TASK DATA below:
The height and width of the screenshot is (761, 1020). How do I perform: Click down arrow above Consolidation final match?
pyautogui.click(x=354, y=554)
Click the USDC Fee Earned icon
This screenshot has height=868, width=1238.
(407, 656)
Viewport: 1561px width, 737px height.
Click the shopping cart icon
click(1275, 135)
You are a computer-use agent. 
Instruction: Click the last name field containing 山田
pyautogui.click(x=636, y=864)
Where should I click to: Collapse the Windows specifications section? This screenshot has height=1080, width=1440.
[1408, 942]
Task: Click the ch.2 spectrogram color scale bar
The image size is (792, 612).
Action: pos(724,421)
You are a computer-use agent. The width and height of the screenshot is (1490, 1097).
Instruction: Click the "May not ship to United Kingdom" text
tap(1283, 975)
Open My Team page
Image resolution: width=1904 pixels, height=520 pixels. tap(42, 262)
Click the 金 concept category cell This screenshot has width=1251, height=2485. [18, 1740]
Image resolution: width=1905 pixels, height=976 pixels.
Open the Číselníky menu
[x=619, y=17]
End of TASK DATA.
■ WHAT IS REQUIRED
Gather every line from the listing above in which the word "agent" appears.

■ THE COMPLETED TASK
You are a computer-use agent. 
You are a computer-use agent. The width and height of the screenshot is (1490, 1097).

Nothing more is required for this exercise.